Lo de Rei, directamente, era fascinación. A Haru le gustaba ver cómo la gente sentía curiosidad por el agua y acudía a él para resolver sus dudas aunque, claro está, la única que podía ofrecer una respuesta válida no era otra que el agua.
—No luches contra el agua. Sé el agua. Deja que el agua te acepte —decía Haru sin pensárselo, en un arranque desenfrenado de sabiduría.
—Haruka-senpai… —era la respuesta normal de Rei, y Haru no sabía si es que sus palabras le habían parecido muy profundas o si, en realidad, no se había enterado de nada.
Los más jóvenes del equipo a veces acudían a él en busca de otro tipo de consejos y él, como buena figura paterna que no era, adoptaba el papel de mesías ciego que guiaba hacia la luz.
—Ay, mi hermano casi nunca responde a mis mensajes… ¿creerá que soy una pesada?
—No luches contra el Rin. Sé el Rin. Deja que el Rin te acepte.
—Haruka-senpai —Rei se ajustó las gafas para parecer más inteligente—, no puedes crear un molde para las recomendaciones y aplicarlo concienzudamente en cada situación.
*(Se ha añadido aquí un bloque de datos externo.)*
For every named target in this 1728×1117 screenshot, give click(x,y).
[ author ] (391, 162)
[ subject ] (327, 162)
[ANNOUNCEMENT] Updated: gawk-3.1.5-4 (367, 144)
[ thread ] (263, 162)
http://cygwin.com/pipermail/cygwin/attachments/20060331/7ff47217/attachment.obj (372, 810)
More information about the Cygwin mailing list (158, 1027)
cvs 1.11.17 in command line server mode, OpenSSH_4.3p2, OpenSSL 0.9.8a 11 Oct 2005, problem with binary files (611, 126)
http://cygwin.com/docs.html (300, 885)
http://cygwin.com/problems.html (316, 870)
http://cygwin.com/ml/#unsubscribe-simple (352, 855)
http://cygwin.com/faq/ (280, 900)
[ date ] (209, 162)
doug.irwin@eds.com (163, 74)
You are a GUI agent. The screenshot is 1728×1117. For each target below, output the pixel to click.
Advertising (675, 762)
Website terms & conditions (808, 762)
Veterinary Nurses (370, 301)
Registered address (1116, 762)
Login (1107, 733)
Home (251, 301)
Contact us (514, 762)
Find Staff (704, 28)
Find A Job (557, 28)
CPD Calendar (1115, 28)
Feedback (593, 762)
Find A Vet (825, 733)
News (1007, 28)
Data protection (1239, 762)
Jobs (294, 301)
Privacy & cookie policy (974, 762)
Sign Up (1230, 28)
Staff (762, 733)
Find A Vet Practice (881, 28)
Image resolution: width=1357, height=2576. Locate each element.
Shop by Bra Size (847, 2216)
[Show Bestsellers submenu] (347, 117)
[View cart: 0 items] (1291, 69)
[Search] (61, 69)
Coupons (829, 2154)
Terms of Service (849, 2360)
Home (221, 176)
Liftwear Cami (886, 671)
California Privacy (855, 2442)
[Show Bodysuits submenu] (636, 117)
—Lo que quiere decir Rei-chan es que no puedes usar el copiar y pegar con los consejos, Haru-chan —Nagisa le sonrió con un tono burlón—. Algún día te encontrarás con algo que te pille por sorpresa y, ¡pam!, tu frase no valdrá.
—¿Insinúas que lo que acaba de decir sí que tenía sentido…? —Gou se lamentó al comprobar que, una vez más, Nagisa ignoraba sus comentarios.
Otro al que le entraron por un oído todas aquellas críticas destructivas y le salieron por el otro fue el propio Haru. Nagisa, Rei y Gou eran jóvenes, ¿qué iban a saber ellos?
Lo que no se esperaba era que tuvieran razón. Sí que podía aplicar su lógica a rajatabla para prácticamente todo —la caballa, los bañadores, los zapatos, los helados medio derretidos—, pero había una cosa que ya no se zafaba de las reglas, sino que volaba libremente y se burlaba de ellas.
Era algo al que no quería ponerle nombre, pero que lo tenía; algo que no estaba seguro de querer conocer, pero que se había aferrado a él y no lo dejaba marchar.
Era…
—¿Haru? ¿Pasa algo?
La voz de Makoto lo trajo de vuelta a la realidad. Haru se sorprendió, cómo no, al encontrarse mirando fijamente a Makoto a los ojos. Su amigo, que no era tonto, se dio cuenta al momento.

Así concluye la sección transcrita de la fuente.